> **Aim of the exercise**: Convert the material from the line containing "I will pos(429,203)." through the end into a Markdown table with the columns Row and Line. Number each line in Row and omit any blank lines.

[Entries on where items appear]
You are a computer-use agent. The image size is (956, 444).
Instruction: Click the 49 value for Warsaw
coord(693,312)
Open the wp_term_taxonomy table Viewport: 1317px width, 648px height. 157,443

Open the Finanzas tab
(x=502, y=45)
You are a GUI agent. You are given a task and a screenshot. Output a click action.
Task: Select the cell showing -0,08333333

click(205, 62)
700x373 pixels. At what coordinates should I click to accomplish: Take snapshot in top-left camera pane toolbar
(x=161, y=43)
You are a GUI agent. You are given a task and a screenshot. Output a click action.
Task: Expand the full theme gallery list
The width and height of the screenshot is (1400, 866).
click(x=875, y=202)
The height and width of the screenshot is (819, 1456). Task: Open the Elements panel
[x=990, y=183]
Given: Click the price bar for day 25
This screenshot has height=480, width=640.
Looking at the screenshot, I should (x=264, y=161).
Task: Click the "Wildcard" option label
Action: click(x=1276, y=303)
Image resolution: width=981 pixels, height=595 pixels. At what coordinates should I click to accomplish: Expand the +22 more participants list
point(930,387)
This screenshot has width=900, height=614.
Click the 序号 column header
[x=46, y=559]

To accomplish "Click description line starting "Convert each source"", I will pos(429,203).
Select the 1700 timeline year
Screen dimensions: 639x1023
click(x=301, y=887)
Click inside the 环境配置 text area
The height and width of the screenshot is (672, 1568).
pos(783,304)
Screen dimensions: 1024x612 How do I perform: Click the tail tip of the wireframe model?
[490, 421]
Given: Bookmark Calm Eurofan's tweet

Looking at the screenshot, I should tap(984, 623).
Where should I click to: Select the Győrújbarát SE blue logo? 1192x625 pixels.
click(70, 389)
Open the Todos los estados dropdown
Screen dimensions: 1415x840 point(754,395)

> **Complete answer**:
| Row | Line |
|---|---|
| 1 | To accomplish "Click description line starting "Convert each source"", I will pos(429,203). |
| 2 | Select the 1700 timeline year |
| 3 | Screen dimensions: 639x1023 |
| 4 | click(x=301, y=887) |
| 5 | Click inside the 环境配置 text area |
| 6 | The height and width of the screenshot is (672, 1568). |
| 7 | pos(783,304) |
| 8 | Screen dimensions: 1024x612 How do I perform: Click the tail tip of the wireframe model? |
| 9 | [490, 421] |
| 10 | Given: Bookmark Calm Eurofan's tweet |
| 11 | Looking at the screenshot, I should tap(984, 623). |
| 12 | Where should I click to: Select the Győrújbarát SE blue logo? 1192x625 pixels. |
| 13 | click(70, 389) |
| 14 | Open the Todos los estados dropdown |
| 15 | Screen dimensions: 1415x840 point(754,395) |